Hay pocas cosas más frustrantes que encender el ordenador y encontrarte con el aviso de que el almacenamiento está casi lleno. Las actualizaciones dejan de instalarse, algunos programas empiezan a comportarse de forma extraña y cualquier archivo nuevo parece convertirse en un problema.
Hace unos días me encontré con un caso así. Un cliente estaba convencido de que necesitaba comprar un disco nuevo porque su unidad principal apenas tenía espacio libre. Antes de recomendarle gastar dinero, decidimos averiguar qué estaba ocupando tantos gigabytes.
La herramienta que utilizamos para hacerlo fue WizTree, y en cuestión de minutos quedó claro que el problema no era la capacidad del disco, sino años de archivos acumulados sin ningún tipo de control.
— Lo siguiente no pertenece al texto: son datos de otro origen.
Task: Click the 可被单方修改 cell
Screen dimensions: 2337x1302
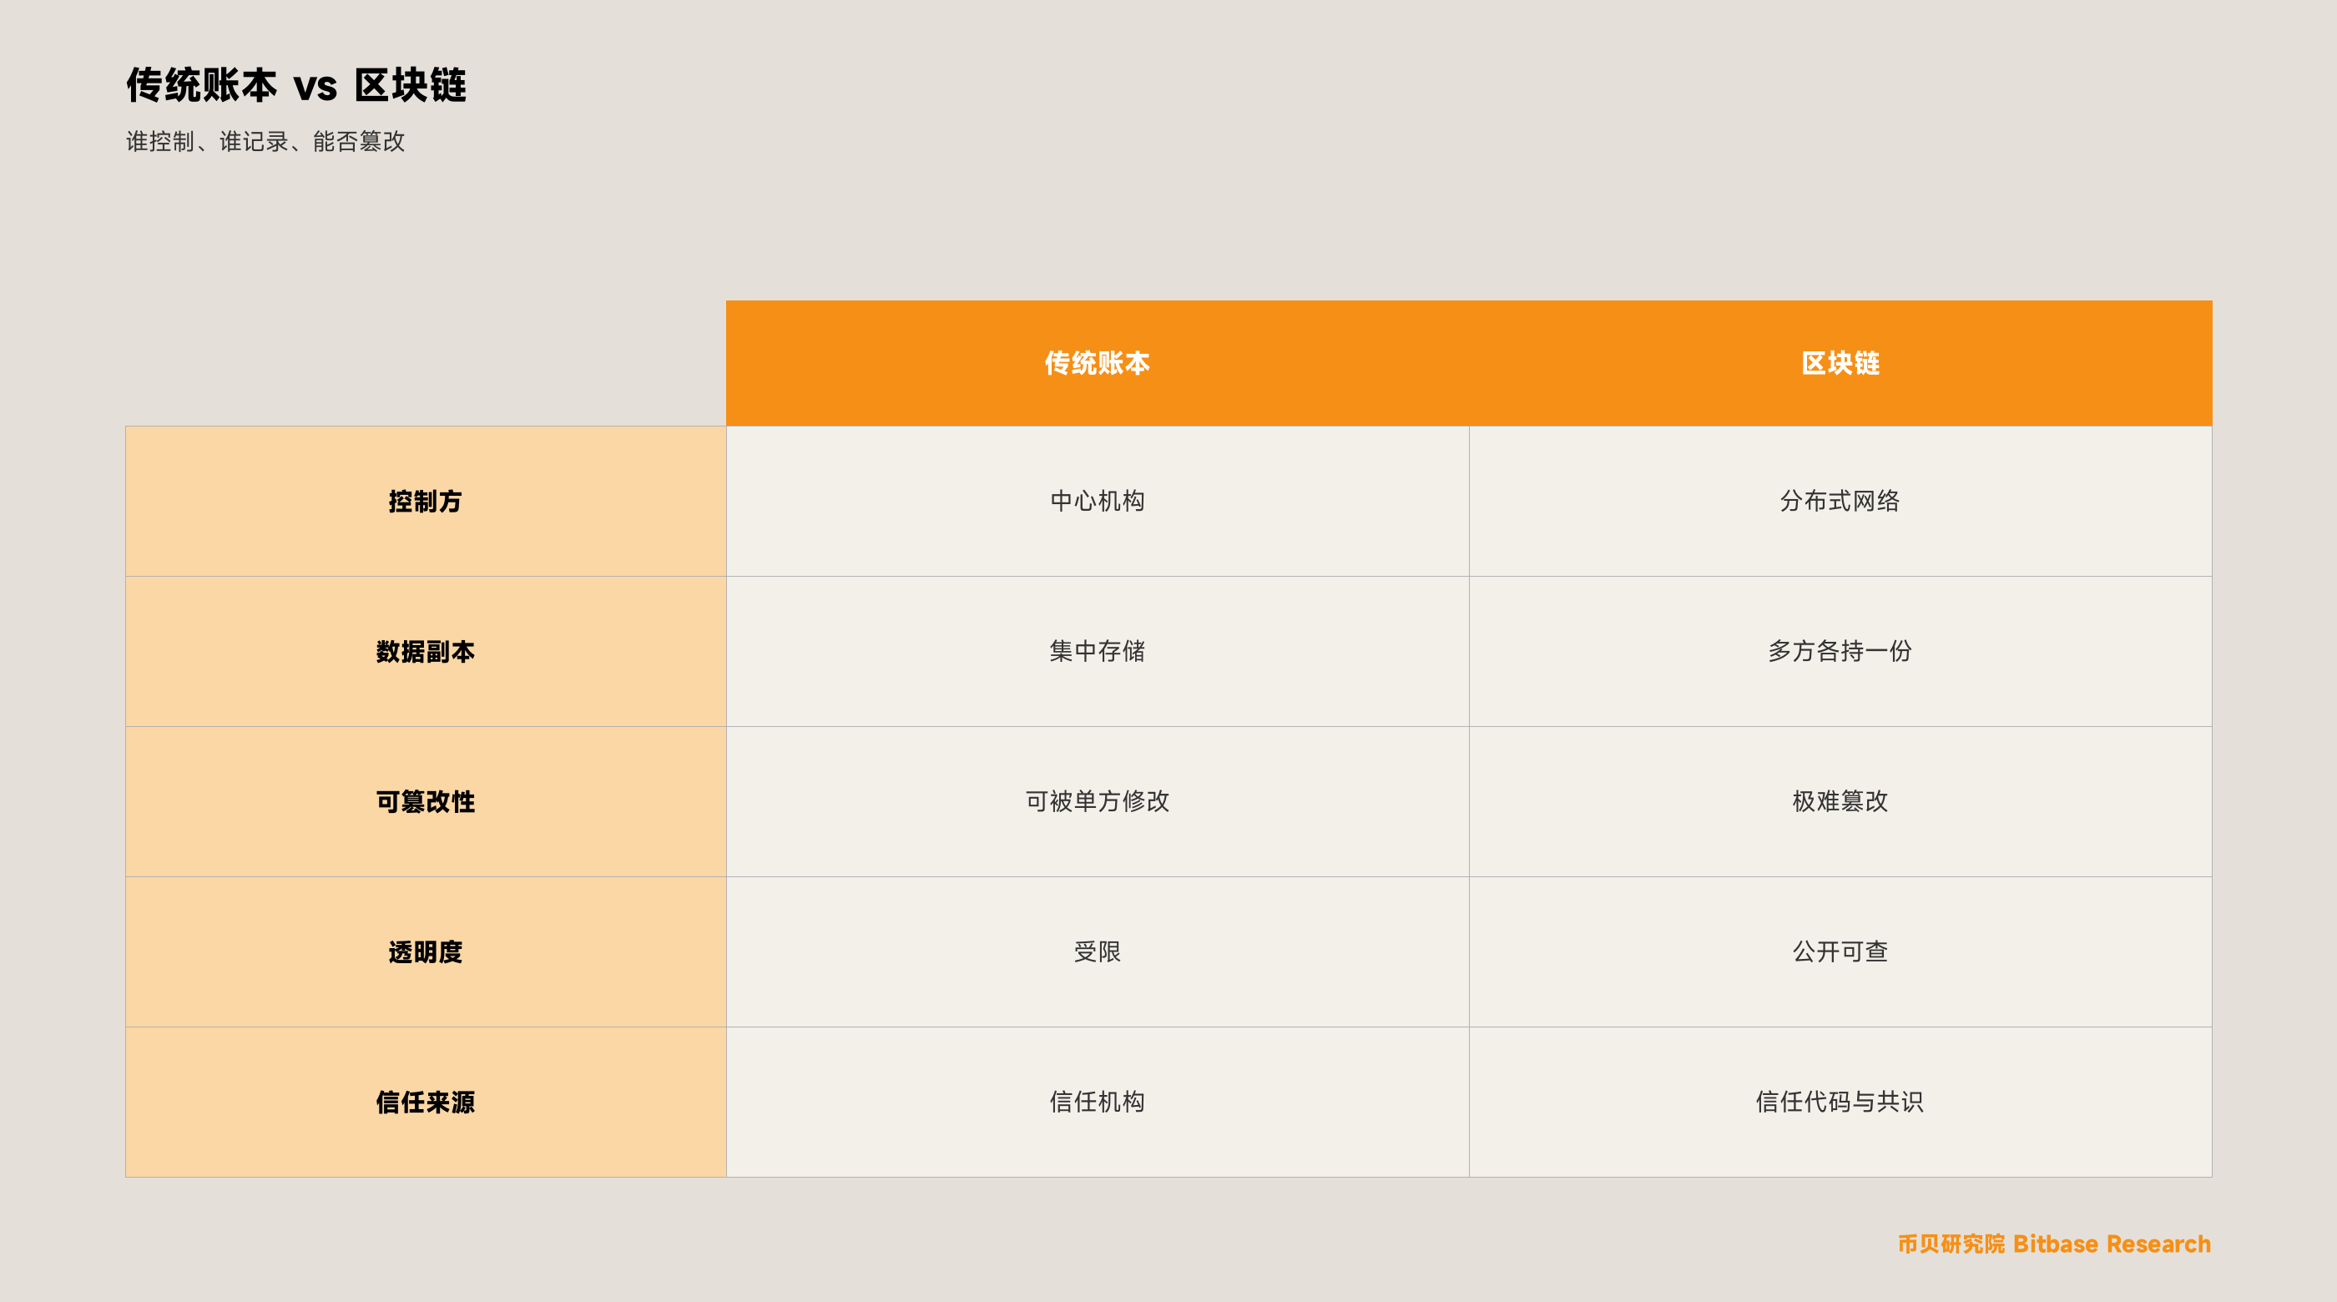Action: pos(1097,802)
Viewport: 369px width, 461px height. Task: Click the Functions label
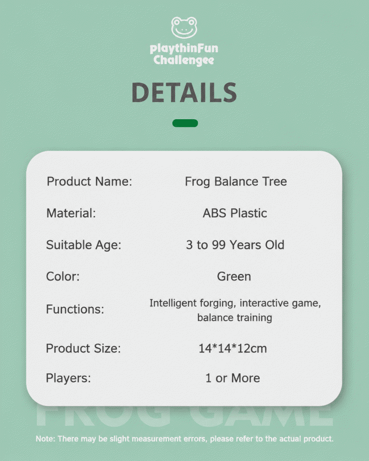[x=75, y=310]
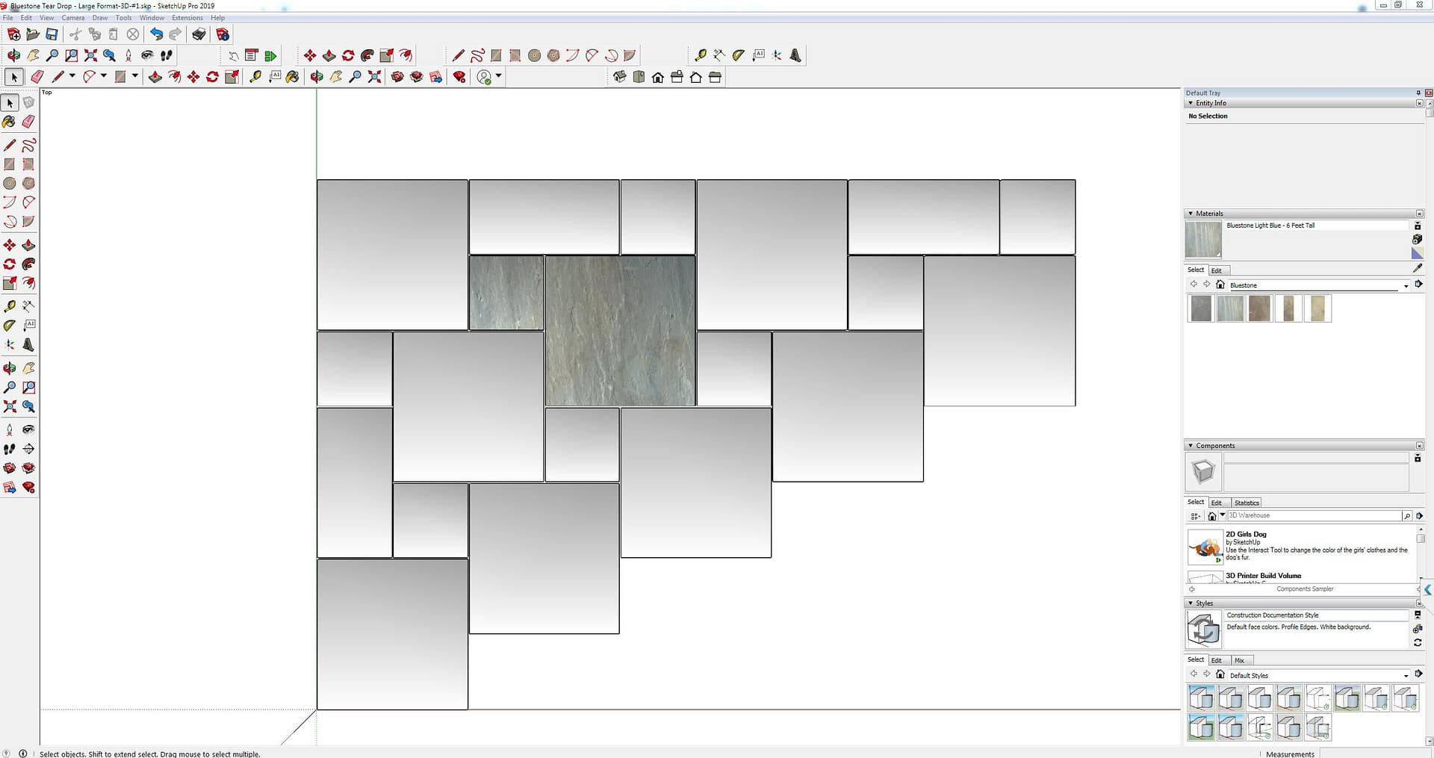Click the Components search magnifier button

coord(1407,516)
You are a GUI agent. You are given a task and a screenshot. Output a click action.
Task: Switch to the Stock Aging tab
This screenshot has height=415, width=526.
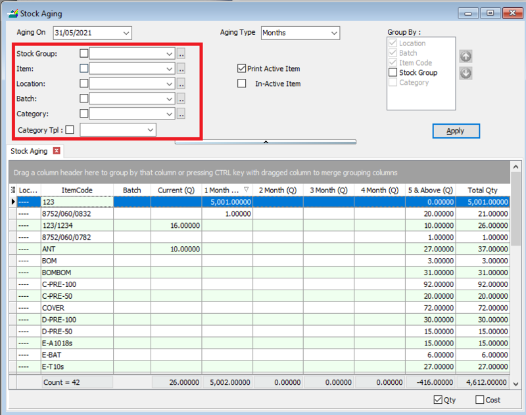click(29, 151)
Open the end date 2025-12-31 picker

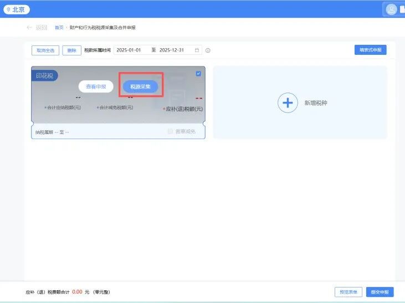pos(171,50)
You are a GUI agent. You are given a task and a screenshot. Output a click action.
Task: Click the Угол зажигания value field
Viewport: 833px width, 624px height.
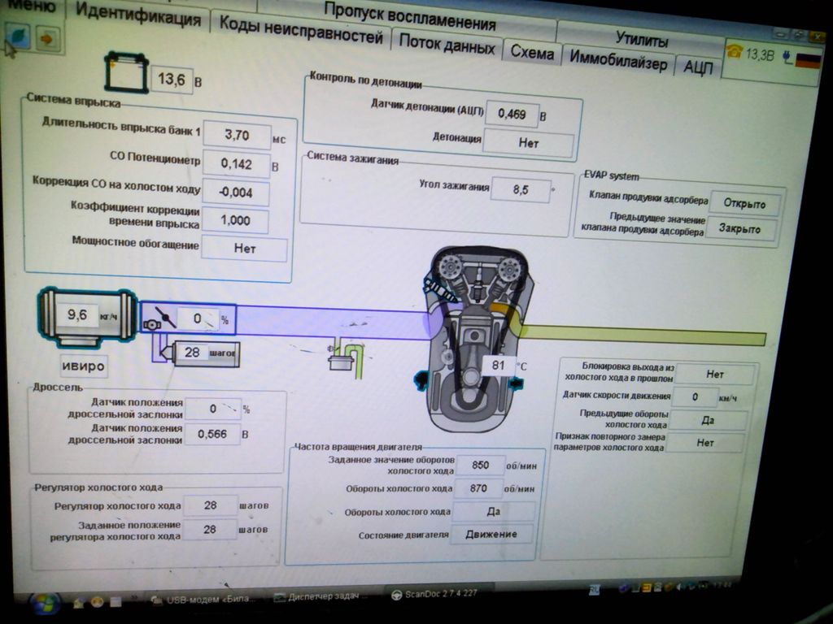[x=521, y=189]
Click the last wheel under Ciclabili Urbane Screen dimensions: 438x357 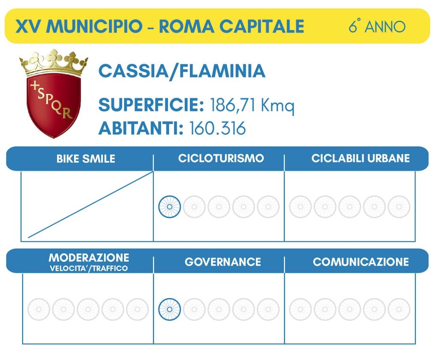pos(399,207)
La herramienta que encontró el problema en minutos

Lo interesante de WizTree es que muestra exactamente qué carpetas y archivos están consumiendo más espacio en el disco. En lugar de navegar carpeta por carpeta de forma manual, el programa ordena todo por tamaño para que los mayores consumidores de almacenamiento aparezcan inmediatamente.
Tras analizar el equipo del cliente, el resultado fue bastante revelador.
C:\Usuarios\Carlos\Videos
└── 165 GB
C:\Usuarios\Carlos\Descargas
└── 92 GB
D:\Respaldos Antiguos
└── 140 GB
La primera carpeta contenía grabaciones de pantalla y vídeos que llevaban años sin utilizarse. La segunda estaba llena de instaladores, archivos comprimidos y documentos descargados que ya no tenían ninguna utilidad. Y la tercera almacenaba copias de seguridad antiguas que habían quedado olvidadas tras varios cambios de ordenador.
Lo más llamativo es que el cliente no era consciente de cuánto espacio ocupaban esos archivos. Desde el explorador de Windows parecía que todo estaba relativamente bajo control, pero al ver los datos organizados por tamaño, los responsables saltaron a la vista.
Después de revisar el contenido y eliminar únicamente aquello que ya no era necesario, recuperó varios cientos de gigabytes sin necesidad de comprar nuevo hardware.
Consejo: antes de borrar archivos grandes, revisa siempre su contenido. Una carpeta aparentemente inútil puede contener fotografías, proyectos o copias de seguridad importantes.
Otras herramientas que también pueden ayudarte
Aunque en este caso utilizamos WizTree, no es la única opción disponible.
WinDirStat es probablemente la alternativa más conocida. Destaca por su mapa visual de colores y bloques que permite identificar rápidamente qué archivos están ocupando más espacio.
TreeSize ofrece una presentación muy clara de las carpetas ordenadas por tamaño y suele ser una opción popular entre técnicos y administradores de sistemas.
Por su parte, MeinPlatz apuesta por la simplicidad. Su enfoque está más orientado a mostrar listados detallados de archivos y carpetas sin demasiados elementos visuales, algo que muchos usuarios agradecen.
Todas cumplen el mismo objetivo: ayudarte a entender dónde se está yendo el almacenamiento antes de empezar a borrar archivos al azar.
Cómo evitar que el problema vuelva a aparecer
La mayoría de los discos no se llenan de un día para otro. Normalmente es el resultado de meses o incluso años acumulando contenido que nunca vuelve a revisarse.
Por eso conviene adoptar algunos hábitos sencillos:
- Revisar periódicamente la carpeta Descargas.
- Eliminar instaladores y archivos comprimidos que ya no se necesitan.
- Desinstalar juegos y programas que llevan meses sin utilizarse.
- Mover vídeos y fotografías antiguas a un disco externo o a la nube.
- Mantener una cantidad razonable de espacio libre para que Windows pueda funcionar con normalidad.
También es buena idea ejecutar herramientas de eliminación de archivos basura como BleachBit o Wise Disk Cleaner cada cierto tiempo. Un análisis de pocos minutos puede revelar problemas que de otra forma pasarían desapercibidos durante años.
Lo curioso de esta historia es que el cliente estaba preparado para invertir en una nueva unidad de almacenamiento. Sin embargo, bastó una herramienta gratuita y unos minutos de análisis para descubrir que el espacio seguía ahí; simplemente estaba escondido entre archivos olvidados. A veces, antes de ampliar la capacidad de un disco, lo que realmente hace falta es entender qué hay dentro de él.